• What you will do
Copy the part of the data below that begins with the line containing "The height and width of the screenshot is (637, 812)." and ends with the line containing "270x154 pixels. point(5,104)", reproducing each line without changes.

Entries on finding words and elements
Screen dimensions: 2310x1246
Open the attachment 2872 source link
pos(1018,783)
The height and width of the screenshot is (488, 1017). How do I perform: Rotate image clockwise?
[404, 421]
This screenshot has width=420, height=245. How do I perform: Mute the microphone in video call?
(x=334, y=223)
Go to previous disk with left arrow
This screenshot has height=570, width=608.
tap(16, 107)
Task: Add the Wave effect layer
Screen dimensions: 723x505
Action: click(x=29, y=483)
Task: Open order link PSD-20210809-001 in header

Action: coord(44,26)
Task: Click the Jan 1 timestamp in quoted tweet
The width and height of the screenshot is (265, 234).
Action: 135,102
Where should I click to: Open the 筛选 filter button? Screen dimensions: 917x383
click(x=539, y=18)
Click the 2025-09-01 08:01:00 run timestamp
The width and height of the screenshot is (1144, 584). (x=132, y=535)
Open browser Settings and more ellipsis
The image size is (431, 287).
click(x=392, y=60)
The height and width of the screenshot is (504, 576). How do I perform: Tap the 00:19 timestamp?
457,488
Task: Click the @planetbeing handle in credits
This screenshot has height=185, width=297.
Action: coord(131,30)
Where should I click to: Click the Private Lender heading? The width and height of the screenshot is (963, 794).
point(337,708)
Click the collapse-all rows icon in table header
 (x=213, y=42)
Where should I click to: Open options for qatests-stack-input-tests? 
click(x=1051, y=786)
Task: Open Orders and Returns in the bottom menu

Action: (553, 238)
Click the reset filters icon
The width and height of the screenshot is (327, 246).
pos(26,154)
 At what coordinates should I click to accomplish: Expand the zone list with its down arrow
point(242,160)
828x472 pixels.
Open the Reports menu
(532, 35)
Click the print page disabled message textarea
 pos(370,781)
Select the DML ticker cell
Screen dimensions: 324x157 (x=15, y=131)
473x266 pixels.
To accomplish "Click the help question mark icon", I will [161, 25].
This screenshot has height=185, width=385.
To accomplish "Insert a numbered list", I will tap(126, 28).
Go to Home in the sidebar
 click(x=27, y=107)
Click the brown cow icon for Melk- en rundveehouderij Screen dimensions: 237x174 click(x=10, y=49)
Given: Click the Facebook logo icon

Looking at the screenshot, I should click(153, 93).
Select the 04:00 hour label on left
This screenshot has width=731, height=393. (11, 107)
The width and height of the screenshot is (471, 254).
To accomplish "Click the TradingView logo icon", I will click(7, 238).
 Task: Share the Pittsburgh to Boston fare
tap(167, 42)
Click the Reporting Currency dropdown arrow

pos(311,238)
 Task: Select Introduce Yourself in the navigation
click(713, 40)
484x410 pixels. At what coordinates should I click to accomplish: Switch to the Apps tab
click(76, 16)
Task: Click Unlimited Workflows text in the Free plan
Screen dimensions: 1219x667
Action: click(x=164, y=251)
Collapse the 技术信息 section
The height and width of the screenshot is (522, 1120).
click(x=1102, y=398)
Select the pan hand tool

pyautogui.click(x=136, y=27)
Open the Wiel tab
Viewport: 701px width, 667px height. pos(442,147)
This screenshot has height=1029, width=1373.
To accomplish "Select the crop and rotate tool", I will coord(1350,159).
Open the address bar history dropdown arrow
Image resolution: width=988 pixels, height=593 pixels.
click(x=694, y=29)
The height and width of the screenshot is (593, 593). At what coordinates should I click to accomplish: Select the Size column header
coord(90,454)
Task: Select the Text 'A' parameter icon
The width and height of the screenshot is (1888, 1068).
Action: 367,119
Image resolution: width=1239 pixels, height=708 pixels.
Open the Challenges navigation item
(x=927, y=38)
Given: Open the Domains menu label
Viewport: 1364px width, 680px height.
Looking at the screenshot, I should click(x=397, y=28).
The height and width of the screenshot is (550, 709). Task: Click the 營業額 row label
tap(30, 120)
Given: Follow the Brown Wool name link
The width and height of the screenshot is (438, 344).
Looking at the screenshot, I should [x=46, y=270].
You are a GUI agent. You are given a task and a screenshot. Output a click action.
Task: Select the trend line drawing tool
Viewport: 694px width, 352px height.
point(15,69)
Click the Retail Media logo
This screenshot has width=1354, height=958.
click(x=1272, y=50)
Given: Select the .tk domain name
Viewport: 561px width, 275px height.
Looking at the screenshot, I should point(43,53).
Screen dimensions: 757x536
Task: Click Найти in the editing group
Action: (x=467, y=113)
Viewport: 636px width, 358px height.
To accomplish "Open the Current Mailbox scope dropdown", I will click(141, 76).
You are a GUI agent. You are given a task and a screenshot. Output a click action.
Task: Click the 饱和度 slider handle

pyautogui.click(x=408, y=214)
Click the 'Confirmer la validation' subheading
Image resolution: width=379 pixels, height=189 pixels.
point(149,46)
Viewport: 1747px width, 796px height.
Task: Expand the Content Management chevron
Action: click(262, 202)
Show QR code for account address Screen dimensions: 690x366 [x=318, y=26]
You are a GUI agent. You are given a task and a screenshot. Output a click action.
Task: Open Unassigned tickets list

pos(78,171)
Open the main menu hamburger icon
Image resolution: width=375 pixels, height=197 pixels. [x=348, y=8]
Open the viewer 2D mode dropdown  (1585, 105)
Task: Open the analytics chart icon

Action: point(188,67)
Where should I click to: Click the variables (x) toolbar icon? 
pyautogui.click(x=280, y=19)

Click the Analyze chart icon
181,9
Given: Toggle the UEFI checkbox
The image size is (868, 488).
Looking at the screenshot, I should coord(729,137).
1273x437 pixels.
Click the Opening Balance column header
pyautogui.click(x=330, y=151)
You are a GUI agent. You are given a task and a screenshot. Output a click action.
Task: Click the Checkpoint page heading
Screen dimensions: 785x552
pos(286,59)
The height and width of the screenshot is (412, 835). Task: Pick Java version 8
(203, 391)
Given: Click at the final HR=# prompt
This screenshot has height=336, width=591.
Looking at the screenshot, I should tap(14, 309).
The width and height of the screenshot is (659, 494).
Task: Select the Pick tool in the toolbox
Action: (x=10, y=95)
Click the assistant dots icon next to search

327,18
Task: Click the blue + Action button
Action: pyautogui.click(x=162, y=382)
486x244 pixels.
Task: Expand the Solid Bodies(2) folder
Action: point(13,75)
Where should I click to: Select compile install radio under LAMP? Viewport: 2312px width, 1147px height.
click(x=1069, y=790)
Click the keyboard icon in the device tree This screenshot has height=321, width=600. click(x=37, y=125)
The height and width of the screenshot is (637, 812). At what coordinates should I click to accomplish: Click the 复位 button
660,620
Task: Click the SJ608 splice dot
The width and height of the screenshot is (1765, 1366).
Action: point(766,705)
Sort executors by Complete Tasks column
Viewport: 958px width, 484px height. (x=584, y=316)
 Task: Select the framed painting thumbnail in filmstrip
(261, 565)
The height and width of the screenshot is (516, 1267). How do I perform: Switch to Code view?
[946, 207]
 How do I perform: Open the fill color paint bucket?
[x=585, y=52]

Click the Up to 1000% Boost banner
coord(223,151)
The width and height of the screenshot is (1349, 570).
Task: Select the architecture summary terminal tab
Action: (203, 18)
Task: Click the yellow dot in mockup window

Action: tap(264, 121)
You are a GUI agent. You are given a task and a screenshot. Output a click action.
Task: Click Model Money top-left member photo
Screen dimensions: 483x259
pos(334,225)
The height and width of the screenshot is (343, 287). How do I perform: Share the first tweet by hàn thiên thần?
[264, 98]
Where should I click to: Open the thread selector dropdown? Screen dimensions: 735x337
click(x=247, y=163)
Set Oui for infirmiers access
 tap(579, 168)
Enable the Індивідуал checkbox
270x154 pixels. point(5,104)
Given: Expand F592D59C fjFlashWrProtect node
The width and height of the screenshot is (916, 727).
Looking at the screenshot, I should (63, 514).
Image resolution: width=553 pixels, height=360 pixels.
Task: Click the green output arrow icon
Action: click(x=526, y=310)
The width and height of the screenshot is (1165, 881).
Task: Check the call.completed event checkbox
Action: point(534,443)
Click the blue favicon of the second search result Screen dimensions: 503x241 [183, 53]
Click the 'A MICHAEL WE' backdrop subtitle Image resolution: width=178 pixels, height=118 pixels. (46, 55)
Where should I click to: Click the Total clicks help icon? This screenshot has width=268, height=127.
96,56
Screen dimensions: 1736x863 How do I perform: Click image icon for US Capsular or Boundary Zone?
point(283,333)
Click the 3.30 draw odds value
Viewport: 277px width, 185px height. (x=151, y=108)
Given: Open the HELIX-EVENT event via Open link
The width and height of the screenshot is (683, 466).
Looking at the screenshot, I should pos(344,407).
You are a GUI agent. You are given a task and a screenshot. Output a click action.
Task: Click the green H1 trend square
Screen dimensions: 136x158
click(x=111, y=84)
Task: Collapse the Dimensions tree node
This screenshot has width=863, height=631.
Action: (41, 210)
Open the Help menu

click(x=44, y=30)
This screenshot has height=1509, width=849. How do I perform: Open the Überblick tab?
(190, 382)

• Reply to the task
The height and width of the screenshot is (637, 812). At what coordinates should I click to accomplish: Click the 复位 button
660,620
Task: Click the SJ608 splice dot
The width and height of the screenshot is (1765, 1366).
Action: point(766,705)
Sort executors by Complete Tasks column
Viewport: 958px width, 484px height. (x=584, y=316)
 Task: Select the framed painting thumbnail in filmstrip
(261, 565)
The height and width of the screenshot is (516, 1267). How do I perform: Switch to Code view?
[946, 207]
 How do I perform: Open the fill color paint bucket?
[x=585, y=52]

Click the Up to 1000% Boost banner
coord(223,151)
The width and height of the screenshot is (1349, 570).
Task: Select the architecture summary terminal tab
Action: (203, 18)
Task: Click the yellow dot in mockup window

Action: tap(264, 121)
You are a GUI agent. You are given a task and a screenshot. Output a click action.
Task: Click Model Money top-left member photo
Screen dimensions: 483x259
pos(334,225)
The height and width of the screenshot is (343, 287). How do I perform: Share the first tweet by hàn thiên thần?
[264, 98]
Where should I click to: Open the thread selector dropdown? Screen dimensions: 735x337
click(x=247, y=163)
Set Oui for infirmiers access
 tap(579, 168)
Enable the Індивідуал checkbox
270x154 pixels. point(5,104)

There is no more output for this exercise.